■ REQUIRED WORK
The lines of the records that include "Reload" should all be copied.

■ RECORD SET
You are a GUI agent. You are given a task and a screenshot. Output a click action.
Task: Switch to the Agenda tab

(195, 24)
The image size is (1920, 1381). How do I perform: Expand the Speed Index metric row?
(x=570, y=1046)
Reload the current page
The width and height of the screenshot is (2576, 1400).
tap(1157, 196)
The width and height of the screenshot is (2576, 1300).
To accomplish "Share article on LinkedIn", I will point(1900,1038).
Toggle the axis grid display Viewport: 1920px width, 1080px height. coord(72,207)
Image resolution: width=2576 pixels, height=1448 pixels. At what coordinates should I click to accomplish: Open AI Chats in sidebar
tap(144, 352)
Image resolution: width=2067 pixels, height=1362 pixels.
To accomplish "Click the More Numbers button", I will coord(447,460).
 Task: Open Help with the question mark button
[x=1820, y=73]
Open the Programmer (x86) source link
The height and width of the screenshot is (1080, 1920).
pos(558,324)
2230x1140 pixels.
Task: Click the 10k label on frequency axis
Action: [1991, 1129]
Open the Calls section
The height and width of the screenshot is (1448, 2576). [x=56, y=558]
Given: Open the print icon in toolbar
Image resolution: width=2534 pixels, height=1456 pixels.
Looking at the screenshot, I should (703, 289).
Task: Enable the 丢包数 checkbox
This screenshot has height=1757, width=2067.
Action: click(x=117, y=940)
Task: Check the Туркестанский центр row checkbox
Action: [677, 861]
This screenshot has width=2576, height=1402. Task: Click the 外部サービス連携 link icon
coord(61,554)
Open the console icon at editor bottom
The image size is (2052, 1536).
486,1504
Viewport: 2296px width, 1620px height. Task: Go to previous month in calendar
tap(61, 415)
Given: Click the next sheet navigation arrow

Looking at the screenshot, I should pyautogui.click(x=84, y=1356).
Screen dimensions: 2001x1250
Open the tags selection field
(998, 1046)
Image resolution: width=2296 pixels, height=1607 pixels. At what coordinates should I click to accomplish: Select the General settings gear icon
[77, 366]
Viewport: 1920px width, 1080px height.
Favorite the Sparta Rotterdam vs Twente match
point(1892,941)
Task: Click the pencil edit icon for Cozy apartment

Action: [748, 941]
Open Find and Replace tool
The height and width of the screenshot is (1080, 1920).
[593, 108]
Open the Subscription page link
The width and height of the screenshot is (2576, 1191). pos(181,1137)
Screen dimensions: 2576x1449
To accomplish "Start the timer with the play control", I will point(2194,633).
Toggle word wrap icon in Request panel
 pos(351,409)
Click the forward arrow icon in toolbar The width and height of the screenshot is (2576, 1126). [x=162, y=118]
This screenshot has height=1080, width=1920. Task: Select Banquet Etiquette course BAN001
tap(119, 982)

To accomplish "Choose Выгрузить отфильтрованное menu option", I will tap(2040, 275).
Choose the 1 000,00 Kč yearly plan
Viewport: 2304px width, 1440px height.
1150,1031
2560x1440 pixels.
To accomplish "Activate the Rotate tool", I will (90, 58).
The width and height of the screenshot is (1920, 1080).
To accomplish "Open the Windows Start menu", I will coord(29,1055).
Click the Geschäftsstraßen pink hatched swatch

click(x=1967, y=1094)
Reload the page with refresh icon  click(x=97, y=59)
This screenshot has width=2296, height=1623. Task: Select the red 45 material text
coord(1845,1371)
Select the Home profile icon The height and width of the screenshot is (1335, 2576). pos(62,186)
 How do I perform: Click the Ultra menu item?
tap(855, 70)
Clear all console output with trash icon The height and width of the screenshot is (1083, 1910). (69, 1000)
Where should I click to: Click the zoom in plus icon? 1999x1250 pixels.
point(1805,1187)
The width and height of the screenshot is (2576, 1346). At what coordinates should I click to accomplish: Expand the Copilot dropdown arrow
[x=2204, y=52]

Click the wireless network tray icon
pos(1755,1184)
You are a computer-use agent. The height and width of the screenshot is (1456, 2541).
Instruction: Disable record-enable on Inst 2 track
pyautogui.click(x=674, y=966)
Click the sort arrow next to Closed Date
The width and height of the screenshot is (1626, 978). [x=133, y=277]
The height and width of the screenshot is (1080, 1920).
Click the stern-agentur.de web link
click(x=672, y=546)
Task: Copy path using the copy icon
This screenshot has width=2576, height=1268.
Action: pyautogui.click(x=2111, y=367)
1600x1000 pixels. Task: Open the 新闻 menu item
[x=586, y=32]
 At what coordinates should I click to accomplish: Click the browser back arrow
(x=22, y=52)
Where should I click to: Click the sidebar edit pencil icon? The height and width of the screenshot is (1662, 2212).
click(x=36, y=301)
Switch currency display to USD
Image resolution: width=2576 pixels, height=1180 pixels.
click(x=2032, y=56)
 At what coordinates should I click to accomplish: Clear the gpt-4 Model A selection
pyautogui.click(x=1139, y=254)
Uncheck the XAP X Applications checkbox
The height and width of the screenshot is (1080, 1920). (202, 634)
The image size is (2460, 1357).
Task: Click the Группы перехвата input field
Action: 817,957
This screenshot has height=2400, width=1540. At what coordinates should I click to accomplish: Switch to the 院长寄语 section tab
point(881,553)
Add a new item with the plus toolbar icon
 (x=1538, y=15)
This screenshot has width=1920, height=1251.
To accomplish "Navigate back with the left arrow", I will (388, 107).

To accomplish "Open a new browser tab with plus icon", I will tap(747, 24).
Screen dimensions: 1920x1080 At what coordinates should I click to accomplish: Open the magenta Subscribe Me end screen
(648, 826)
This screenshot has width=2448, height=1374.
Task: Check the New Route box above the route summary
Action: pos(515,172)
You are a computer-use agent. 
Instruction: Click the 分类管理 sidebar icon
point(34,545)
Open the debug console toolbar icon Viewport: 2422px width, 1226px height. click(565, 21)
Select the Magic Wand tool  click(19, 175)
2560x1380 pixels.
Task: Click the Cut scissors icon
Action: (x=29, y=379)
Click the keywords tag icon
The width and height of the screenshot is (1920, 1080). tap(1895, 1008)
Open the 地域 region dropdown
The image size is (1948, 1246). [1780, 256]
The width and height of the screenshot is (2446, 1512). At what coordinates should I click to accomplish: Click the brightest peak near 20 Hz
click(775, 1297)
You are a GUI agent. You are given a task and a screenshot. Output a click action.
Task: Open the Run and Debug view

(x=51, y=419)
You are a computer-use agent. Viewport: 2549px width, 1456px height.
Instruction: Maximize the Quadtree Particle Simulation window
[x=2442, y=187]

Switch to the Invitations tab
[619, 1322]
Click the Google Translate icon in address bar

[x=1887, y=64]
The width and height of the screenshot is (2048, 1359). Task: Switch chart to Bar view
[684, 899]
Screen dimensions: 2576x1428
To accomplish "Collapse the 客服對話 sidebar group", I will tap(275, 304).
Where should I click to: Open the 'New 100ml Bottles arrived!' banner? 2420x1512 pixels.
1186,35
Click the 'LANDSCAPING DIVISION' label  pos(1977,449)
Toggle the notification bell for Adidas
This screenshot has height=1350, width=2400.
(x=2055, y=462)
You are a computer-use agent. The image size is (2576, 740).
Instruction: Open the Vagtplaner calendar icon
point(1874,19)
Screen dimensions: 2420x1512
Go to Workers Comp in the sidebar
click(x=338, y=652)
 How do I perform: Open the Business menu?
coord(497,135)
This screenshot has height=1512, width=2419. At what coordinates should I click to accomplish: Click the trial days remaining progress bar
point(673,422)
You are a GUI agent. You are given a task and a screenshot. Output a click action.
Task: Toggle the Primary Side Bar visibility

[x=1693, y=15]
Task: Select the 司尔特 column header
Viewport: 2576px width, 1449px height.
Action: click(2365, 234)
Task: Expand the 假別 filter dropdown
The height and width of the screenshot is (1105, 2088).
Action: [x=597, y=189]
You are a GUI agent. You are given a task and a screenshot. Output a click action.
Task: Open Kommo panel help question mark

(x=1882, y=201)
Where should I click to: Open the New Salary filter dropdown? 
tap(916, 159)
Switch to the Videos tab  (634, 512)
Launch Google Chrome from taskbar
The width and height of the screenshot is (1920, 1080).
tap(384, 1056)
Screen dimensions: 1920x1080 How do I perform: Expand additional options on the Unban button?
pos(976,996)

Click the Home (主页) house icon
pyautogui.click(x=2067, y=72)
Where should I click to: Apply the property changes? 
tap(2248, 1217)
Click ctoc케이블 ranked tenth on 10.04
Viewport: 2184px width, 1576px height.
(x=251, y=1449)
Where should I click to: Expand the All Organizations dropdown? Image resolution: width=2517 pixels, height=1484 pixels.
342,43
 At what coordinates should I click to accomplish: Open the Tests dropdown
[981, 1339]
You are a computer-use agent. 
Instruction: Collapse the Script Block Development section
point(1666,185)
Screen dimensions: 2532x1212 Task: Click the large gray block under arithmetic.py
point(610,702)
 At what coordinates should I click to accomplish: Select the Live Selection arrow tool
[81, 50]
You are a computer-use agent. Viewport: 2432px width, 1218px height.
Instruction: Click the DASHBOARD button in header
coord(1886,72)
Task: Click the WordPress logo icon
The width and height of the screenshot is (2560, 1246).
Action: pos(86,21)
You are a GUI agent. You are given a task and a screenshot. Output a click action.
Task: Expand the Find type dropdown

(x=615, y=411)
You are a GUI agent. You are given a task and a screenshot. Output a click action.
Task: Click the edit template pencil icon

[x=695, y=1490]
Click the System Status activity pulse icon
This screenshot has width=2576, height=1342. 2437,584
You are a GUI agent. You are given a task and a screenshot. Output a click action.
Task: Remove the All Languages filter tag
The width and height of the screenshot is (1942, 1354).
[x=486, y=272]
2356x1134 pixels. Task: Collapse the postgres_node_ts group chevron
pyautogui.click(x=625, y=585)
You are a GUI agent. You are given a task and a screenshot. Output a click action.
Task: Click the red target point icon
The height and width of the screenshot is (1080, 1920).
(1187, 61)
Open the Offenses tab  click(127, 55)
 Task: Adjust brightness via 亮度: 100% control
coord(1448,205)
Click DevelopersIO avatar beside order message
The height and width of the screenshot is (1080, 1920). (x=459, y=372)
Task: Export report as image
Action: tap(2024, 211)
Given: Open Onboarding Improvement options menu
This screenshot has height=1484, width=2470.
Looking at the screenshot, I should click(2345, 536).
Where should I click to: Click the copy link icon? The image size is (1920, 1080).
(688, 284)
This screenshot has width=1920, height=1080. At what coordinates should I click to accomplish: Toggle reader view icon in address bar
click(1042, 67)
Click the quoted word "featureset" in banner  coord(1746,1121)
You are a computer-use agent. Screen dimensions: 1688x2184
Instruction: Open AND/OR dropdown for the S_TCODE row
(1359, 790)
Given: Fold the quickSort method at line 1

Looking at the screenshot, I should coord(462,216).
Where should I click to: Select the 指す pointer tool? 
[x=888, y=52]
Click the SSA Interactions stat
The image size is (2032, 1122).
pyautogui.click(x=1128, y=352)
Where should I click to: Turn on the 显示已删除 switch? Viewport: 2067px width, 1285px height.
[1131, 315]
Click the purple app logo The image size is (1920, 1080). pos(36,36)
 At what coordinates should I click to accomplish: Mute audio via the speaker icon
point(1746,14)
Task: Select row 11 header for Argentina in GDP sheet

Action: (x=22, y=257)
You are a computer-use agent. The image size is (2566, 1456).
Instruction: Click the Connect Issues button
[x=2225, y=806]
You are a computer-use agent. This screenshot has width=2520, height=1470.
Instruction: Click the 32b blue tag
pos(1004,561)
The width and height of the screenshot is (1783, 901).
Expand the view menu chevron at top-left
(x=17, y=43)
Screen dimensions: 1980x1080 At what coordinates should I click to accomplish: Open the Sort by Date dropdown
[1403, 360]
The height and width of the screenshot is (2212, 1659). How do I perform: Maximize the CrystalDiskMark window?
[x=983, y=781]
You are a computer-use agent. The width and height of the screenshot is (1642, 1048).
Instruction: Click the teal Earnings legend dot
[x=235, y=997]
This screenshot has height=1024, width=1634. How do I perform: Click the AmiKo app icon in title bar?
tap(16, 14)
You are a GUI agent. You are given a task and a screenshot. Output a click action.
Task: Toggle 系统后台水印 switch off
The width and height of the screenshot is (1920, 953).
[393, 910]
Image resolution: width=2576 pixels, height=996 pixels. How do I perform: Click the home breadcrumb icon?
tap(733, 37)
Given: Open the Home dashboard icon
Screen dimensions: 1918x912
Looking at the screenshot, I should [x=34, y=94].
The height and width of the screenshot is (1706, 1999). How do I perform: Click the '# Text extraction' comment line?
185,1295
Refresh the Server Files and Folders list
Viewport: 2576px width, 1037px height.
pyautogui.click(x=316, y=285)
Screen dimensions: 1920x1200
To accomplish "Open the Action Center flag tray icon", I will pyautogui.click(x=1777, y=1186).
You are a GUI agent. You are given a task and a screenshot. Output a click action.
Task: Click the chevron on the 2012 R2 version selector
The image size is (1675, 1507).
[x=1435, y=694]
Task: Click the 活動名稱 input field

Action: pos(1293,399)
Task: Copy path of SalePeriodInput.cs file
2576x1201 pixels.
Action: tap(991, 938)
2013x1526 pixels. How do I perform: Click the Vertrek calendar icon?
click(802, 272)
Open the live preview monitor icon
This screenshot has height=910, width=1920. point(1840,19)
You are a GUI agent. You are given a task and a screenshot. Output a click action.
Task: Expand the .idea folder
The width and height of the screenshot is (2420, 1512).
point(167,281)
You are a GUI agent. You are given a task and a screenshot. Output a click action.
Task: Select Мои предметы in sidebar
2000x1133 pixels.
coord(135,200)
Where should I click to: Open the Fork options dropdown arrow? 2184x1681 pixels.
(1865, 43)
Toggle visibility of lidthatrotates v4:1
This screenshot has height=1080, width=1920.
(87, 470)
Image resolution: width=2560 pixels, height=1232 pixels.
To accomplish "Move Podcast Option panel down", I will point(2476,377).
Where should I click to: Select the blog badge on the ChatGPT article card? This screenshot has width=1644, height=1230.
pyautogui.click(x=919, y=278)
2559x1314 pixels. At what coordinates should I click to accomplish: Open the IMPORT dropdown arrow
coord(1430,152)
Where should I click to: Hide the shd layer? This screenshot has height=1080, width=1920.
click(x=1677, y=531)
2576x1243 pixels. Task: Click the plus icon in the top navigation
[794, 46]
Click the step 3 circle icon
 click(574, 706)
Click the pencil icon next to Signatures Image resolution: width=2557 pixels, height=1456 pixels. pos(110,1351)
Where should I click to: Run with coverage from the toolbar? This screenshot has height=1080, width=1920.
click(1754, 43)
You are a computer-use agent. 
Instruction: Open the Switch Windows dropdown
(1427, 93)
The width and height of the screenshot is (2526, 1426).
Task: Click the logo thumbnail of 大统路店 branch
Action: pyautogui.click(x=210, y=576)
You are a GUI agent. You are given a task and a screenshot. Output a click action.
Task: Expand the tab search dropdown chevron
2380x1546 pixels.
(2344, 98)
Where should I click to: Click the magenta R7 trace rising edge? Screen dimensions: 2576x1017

■ OUTPUT OF THE TASK
Reload the current page
Reload the page with refresh icon  click(x=97, y=59)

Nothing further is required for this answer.